* _RECORD EXCERPTS_
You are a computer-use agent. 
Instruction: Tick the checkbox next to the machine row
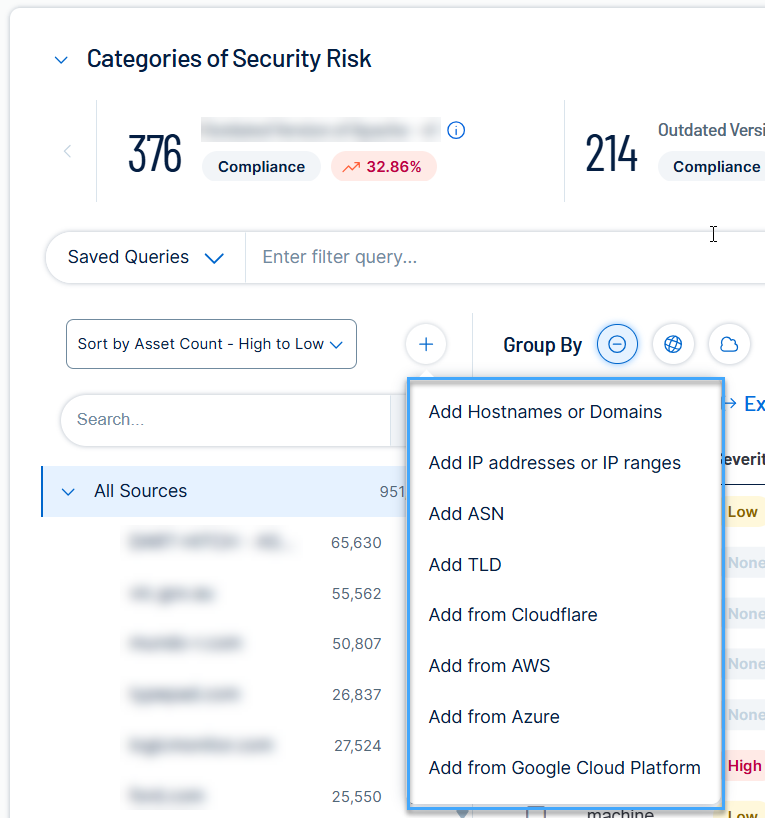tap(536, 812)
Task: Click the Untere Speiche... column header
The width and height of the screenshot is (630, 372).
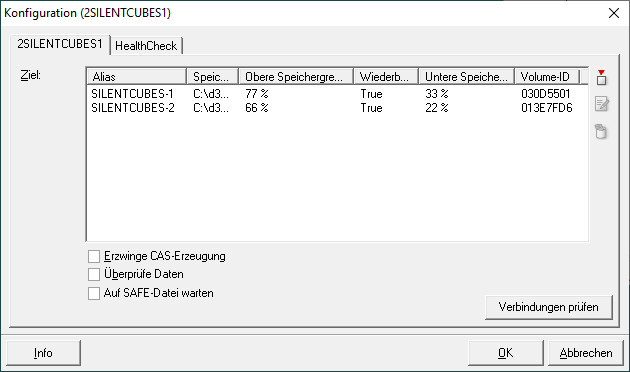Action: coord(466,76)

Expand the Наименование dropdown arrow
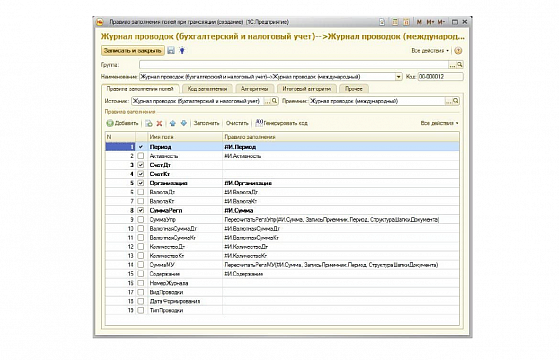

* _WHAT TO WORK ON_
Output all the data above verbatim, leaving out images.

* _EXPECTED ANSWER_
You are a computer-use agent. 
Instruction: Tick the checkbox next to the machine row
tap(536, 812)
Task: Click the Untere Speiche... column header
The width and height of the screenshot is (630, 372).
Action: coord(466,76)

Expand the Наименование dropdown arrow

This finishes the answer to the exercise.